### PASSO CITATO
╭──
Scelga lei una serie di norme….

«Intanto, in Serie A, la possibilità di utilizzare i calciatori extracomunitari senza vincoli, né tetti. Ma perché la Federcalcio deve poter decidere la politica delle società? Un imprenditore deve combinare i fattori della produzione in totale libertà e senza lacci e lacciuoli posti anacronisticamente e autonomamente dalle istituzioni. Una Federazione non deve proibire, ma invitare a costruire: e come si fa, se esiste un solo Buffon, un solo Chiellini, un solo Immobile, un solo Insigne? Le 20 squadre devono restare sbilanciate tra loro? Si dovrà concedere a chiunque la possibilità di andare a comprare all’estero anche extracomunitari, come già avviene in altri paesi europei come appunto Belgio, Portogallo, ecc., per favorire la competizione anche attraverso la competenza di chi è preposto agli acquisti verificato il budget e sentite le esigenze dell’allenatore. In questo modo crescerebbe il livello del nostro calcio e con esso il livello dei giocatori italiani in squadra, e di ciò si avvantaggerebbe anche la Nazionale».
╰──
### DATI GREZZI
╭──
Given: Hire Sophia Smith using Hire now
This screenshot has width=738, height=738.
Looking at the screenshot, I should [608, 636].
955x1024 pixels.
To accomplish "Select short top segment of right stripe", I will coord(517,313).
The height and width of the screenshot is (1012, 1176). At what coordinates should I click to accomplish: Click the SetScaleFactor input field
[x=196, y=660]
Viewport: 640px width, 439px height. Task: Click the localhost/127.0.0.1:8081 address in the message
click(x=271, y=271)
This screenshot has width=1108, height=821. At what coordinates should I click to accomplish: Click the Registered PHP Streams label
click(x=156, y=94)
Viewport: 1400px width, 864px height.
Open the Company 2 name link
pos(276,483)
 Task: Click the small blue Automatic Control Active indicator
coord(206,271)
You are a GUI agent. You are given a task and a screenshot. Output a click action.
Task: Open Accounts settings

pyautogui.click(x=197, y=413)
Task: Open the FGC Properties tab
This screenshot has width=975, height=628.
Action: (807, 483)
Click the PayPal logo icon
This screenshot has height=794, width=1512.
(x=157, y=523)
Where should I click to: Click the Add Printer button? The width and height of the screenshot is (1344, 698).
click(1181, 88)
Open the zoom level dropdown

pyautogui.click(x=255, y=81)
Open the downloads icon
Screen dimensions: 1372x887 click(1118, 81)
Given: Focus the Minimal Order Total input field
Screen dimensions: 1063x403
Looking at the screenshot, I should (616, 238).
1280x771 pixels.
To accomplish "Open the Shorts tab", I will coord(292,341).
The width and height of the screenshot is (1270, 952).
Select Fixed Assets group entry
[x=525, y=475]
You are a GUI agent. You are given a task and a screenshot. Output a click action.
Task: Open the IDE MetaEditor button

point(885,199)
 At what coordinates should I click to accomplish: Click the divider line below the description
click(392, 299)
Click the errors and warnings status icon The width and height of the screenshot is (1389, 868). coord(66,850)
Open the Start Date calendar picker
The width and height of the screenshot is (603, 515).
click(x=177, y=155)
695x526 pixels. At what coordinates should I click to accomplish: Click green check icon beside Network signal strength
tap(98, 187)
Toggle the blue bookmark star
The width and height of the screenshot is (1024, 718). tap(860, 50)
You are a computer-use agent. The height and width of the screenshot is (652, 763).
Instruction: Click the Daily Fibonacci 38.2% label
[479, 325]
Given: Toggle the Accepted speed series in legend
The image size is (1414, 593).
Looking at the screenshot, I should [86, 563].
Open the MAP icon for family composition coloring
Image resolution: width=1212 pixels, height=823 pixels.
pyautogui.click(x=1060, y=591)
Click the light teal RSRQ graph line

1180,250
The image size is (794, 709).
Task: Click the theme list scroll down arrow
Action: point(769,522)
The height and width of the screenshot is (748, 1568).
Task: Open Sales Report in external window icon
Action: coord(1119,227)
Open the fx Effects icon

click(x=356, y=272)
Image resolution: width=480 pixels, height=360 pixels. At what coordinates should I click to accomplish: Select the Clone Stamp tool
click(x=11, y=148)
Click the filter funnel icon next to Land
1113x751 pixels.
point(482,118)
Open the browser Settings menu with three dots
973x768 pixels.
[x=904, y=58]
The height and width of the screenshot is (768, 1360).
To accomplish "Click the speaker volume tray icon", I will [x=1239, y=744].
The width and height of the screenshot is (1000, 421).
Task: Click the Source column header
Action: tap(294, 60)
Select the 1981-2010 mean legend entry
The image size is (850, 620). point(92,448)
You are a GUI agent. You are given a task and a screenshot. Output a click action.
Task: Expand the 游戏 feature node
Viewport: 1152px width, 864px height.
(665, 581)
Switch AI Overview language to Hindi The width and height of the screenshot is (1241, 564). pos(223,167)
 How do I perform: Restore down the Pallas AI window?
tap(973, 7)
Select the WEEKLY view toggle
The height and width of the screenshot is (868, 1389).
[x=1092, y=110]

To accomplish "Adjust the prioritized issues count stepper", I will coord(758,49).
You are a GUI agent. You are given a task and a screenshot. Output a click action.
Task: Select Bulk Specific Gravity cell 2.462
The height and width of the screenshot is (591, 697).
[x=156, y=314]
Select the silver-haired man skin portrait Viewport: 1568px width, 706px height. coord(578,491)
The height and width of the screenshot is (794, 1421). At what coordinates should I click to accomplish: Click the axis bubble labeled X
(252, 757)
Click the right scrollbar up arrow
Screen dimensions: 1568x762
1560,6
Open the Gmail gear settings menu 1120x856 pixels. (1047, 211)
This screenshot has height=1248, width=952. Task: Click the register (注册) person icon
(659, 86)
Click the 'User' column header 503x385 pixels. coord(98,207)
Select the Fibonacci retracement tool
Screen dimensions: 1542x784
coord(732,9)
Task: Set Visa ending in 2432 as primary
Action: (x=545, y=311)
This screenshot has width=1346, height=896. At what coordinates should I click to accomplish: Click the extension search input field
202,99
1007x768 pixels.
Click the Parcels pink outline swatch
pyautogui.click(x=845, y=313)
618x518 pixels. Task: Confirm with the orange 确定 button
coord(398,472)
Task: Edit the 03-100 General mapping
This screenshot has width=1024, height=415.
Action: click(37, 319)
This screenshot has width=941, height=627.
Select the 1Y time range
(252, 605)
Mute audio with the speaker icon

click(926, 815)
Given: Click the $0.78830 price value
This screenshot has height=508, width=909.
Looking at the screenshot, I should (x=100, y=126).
╰──
### SFIDE
(A) Quali giocatori nomina il passo sul calcio come esempi di campioni di cui esiste uno solo?
(B) Nei record, riscrivi le righe che vanno da quella con "This screenshot has height=1248, width=952." a quella con "click(926, 815)", sostituendo "pixels" con "px" e lasciando invariato tutto il resto; riporta soltanto queste righe.
Il passo e i record non hanno alcun legame tra loro.

### RISULTATI ATTESI
(A) Buffon, Chiellini, Immobile e Insigne.

(B)
This screenshot has height=1248, width=952. Task: Click the register (注册) person icon
(659, 86)
Click the 'User' column header 503x385 px. coord(98,207)
Select the Fibonacci retracement tool
Screen dimensions: 1542x784
coord(732,9)
Task: Set Visa ending in 2432 as primary
Action: (x=545, y=311)
This screenshot has width=1346, height=896. At what coordinates should I click to accomplish: Click the extension search input field
202,99
1007x768 px.
Click the Parcels pink outline swatch
pyautogui.click(x=845, y=313)
618x518 px. Task: Confirm with the orange 确定 button
coord(398,472)
Task: Edit the 03-100 General mapping
This screenshot has width=1024, height=415.
Action: click(37, 319)
This screenshot has width=941, height=627.
Select the 1Y time range
(252, 605)
Mute audio with the speaker icon

click(926, 815)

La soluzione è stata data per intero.